There were more changes in 2008, as the snowboarding event was moved to the Keystone ski resort near Boulder, Colorado. The competitive eating and ultimate competitions were also added that year. Also, the Nationals debuted on terrestrial television when CBS Sports aired the first of eight one-hour episodes on May 25.

==Beach volleyball==
In 2006, the AVP sanctioned a combine that selected 8 players from 8 colleges and paired them into teams (title was won by Bibiana Candelas (USC)/Paula Gentil (Minnesota)). In 2007 Nebraska (Jordan Larson/Sarah Pavan) won an invitational competition of 8 colleges, which featured only two players per school, as opposed to entire teams. 2008 saw Texas win an invitational, sponsored by AVCA and AVP, involving 6 schools with four pairs teams each. In 2009, USC prevailed over an invited field of 8 colleges with four pairs teams each. In 2010, the competition reverted to one pairs team per school, with 12 colleges invited; it was won by Loyola Marymount (Emily Day/Heather Hughes). The two-player team format continued in 2011, except that players were paired with different partners from other schools for every match, until the semi-final winners were determined. That year there was also a men's competition in the same format. In 2012, the event was conducted by the American Volleyball Coaches Association and featured Long Beach State vs. Pepperdine in the final.

==Hosts==
The 2008 event hosts were Jonny Moseley, Olympic champion in moguls skiing, and Jenn Brown. Carter Blackburn was the boxing announcer, and Chris McGee and Holly McPeak called the beach volleyball matches.

==Sponsors==
Because the event was not NCAA-sanctioned, sponsors could display their advertising at the competition venues. In 2008, they included Edge shave gel and Jack in the Box.

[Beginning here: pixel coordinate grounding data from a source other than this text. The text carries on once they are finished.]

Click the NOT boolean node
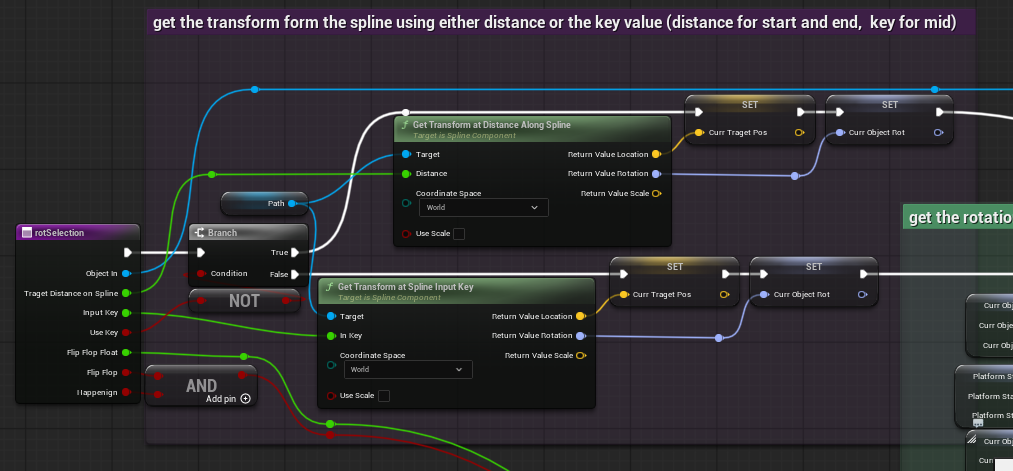1013x471 pixels. [243, 300]
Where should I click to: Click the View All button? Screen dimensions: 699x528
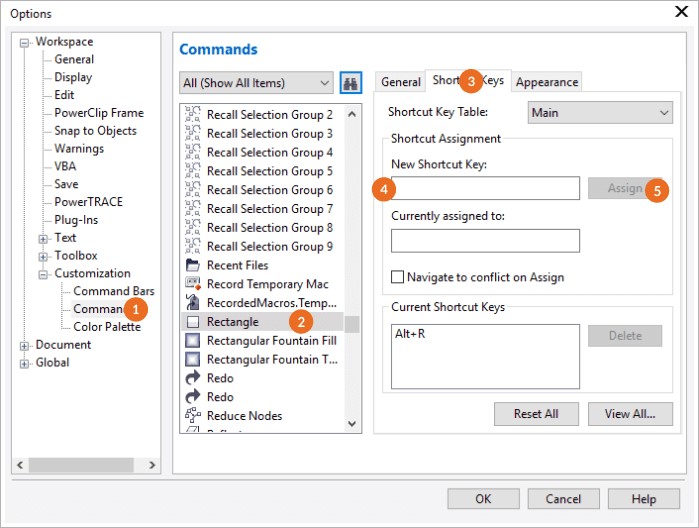pos(630,414)
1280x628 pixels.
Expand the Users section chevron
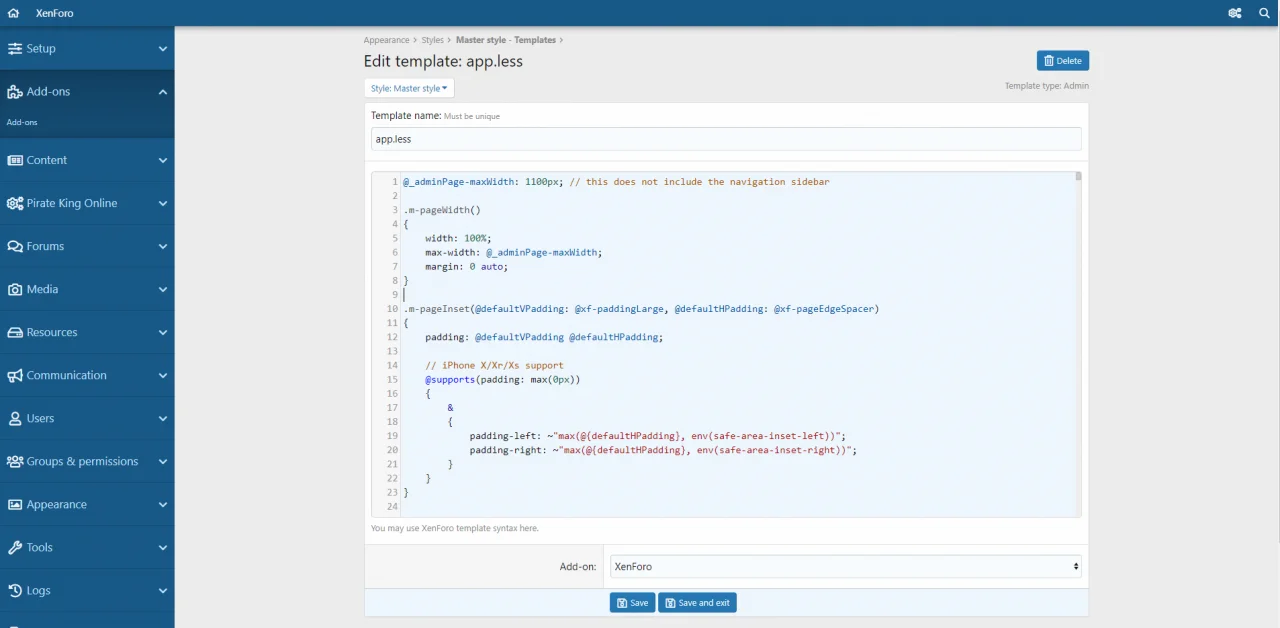[163, 418]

==Additional information==
Of the events on the Collegiate Nationals/Alt Games program, only two had any ties to actual NCAA sports at the time. Many of the beach volleyball players also played in the indoor version of the game; beach volleyball later became an NCAA sport that held its first official championship in 2016. Boxing was an NCAA-sanctioned sport until 1961, when the death of a boxer who attended Wisconsin caused the organization to drop the sport.